Una "vulnerabilità di spoofing MSHTML di Windows" recentemente risolta, tracciata come CVE-2024-43461, è ora contrassegnata come precedentemente sfruttata dopo essere stata utilizzata in attacchi dal gruppo di hacker APT Void Banshee. La scoperta del difetto è stata attribuita a Peter Girnus, Senior Threat Researcher di Trend Micro. Quest’ultimo ha dichiarato al sito BleepingComputer che il difetto CVE-2024-43461 è stato sfruttato in attacchi zero-day da Void Banshee per installare malware che ruba informazioni. Void Banshee è un gruppo di hacker APT che prende di mira organizzazioni in Nord America, Europa e Sud-est asiatico per rubare dati e ottenere guadagni finanziari.

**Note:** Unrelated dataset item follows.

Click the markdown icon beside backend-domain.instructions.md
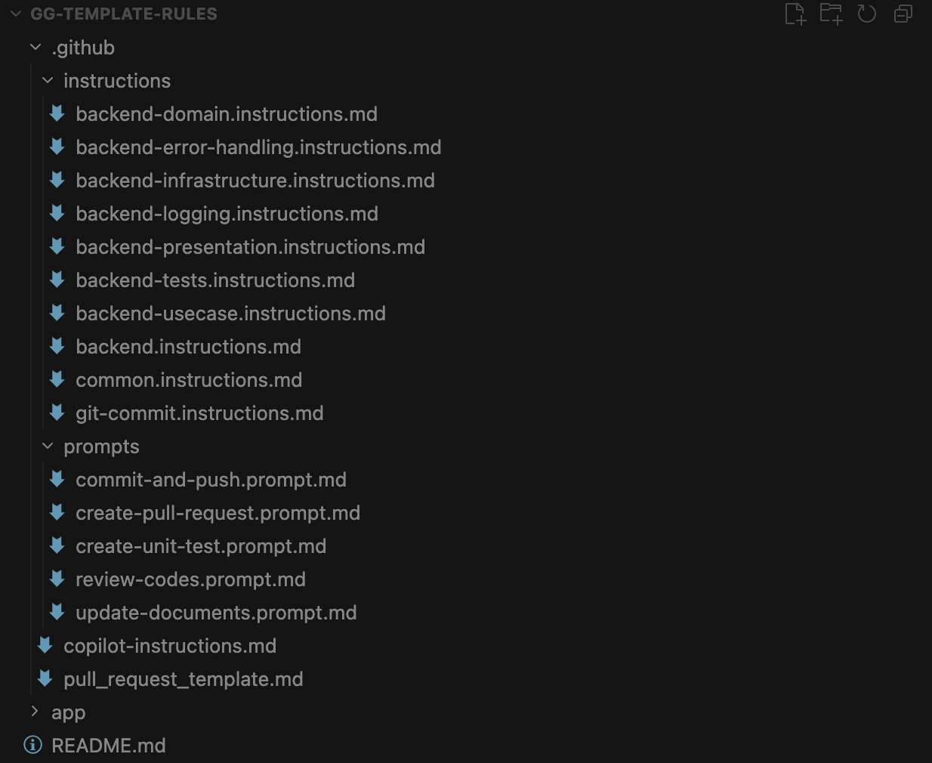Screen dimensions: 932x763 (x=57, y=114)
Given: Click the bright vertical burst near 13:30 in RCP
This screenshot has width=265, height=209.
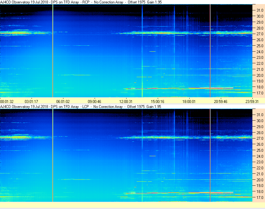Looking at the screenshot, I should (142, 51).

Windows: come funzionava lo zero-day CVE-2024-43461

A luglio, Check Point Research e Trend Micro hanno segnalato gli stessi attacchi che sfruttavano gli zero-day di Windows per infettare i dispositivi con Atlantida info-stealer. Questo malware era utilizzato per rubare password, cookie di autenticazione e wallet di criptovaluta dai dispositivi infetti. Gli attacchi hanno utilizzato gli zero-day tracciati come CVE-2024-38112 (risolto a luglio) e CVE-2024-43461 (risolto questo mese) come parte della catena di attacchi. La scoperta dello zero-day CVE-2024-38112 è stata attribuita al ricercatore di Check Point, Haifei Li. Quest’ultimo afferma che è stato utilizzato per forzare Windows ad aprire siti Web dannosi in Internet Explorer anziché in Microsoft Edge quando si avviavano file di collegamento (.url) appositamente creati.

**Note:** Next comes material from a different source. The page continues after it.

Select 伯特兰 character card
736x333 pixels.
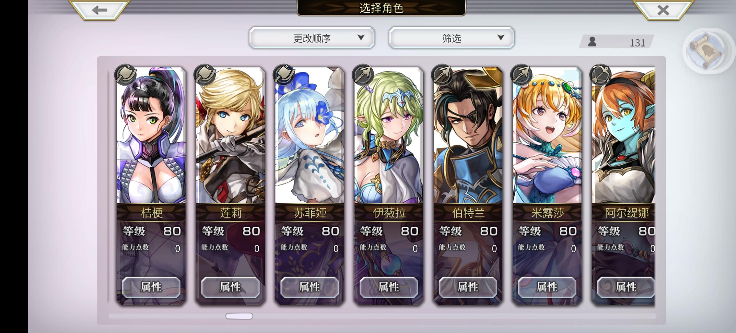[x=468, y=186]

Questi URL venivano utilizzati per scaricare un file HTA dannoso e chiedere all'utente di aprirlo. Una volta aperto, veniva eseguito uno script per installare Atlantida info-stealer. I file HTA utilizzavano un diverso zero-day tracciato come CVE-2024-43461 per nascondere l'estensione e far apparire il file come PDF quando Windows chiedeva di aprirlo. Quando veniva aperto il file, i caratteri di spaziatura braille spingevano l'estensione HTA fuori dall'interfaccia utente, delineata solo da una stringa '...' nei prompt di Windows. Ciò ha fatto sì che i file HTA apparissero come file PDF, rendendoli più propensi ad essere aperti.

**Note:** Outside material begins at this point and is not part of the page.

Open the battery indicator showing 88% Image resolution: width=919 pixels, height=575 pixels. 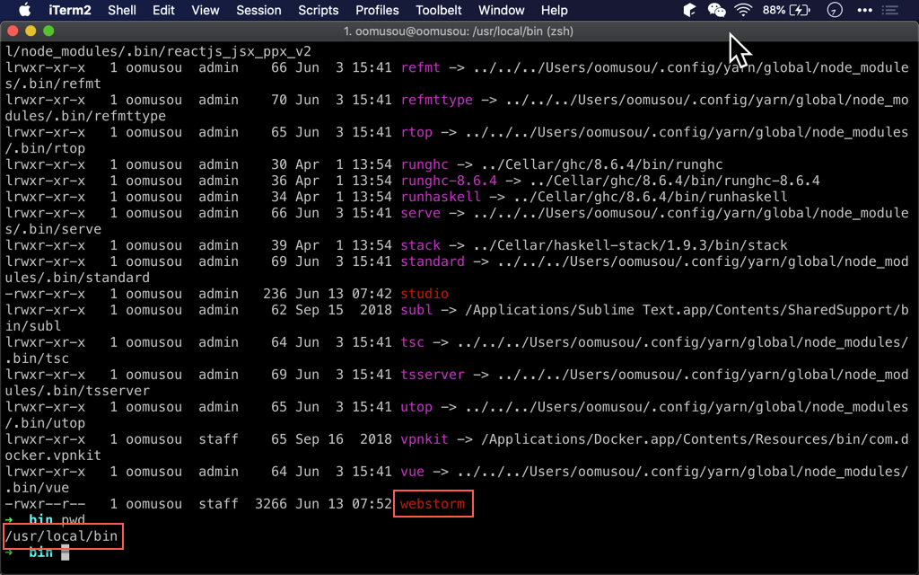790,10
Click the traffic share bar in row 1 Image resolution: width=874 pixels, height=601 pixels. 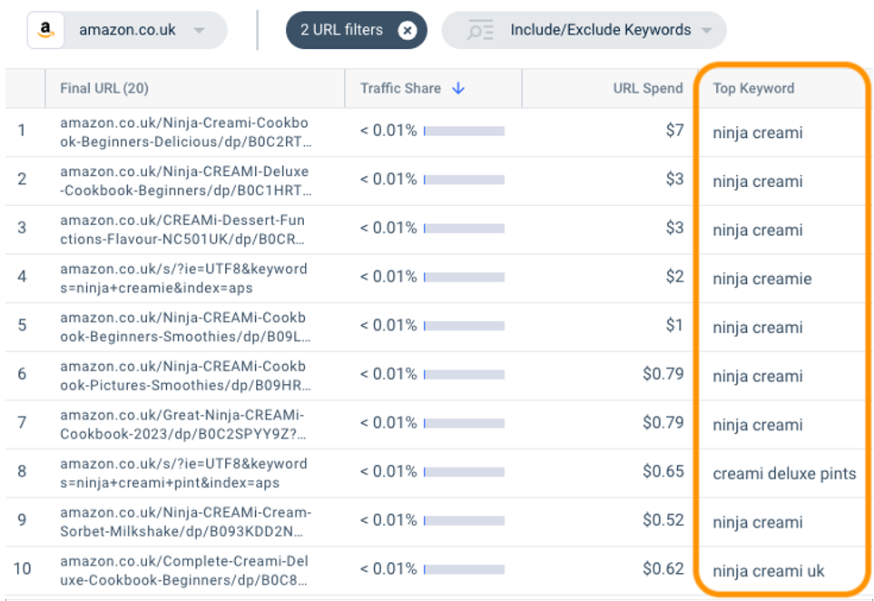(464, 131)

Dopo aver installato l'aggiornamento di sicurezza per CVE-2024-43461, Girnus ha affermato che gli spazi non sono stati eliminati. Tuttavia, Windows ora mostra l'estensione .hta del file nei prompt. Sfortunatamente, questa correzione non è perfetta. Lo spazio bianco incluso probabilmente confonderà ancora gli utenti facendogli credere che il file sia un PDF piuttosto che un file HTA. Microsoft ha corretto altri tre zero-day attivamente sfruttati nel Patch Tuesday di settembre. Tra questi vi è anche CVE-2024-38217, che è stato sfruttato in attacchi LNK stomping per aggirare la funzionalità di sicurezza Mark of the Web.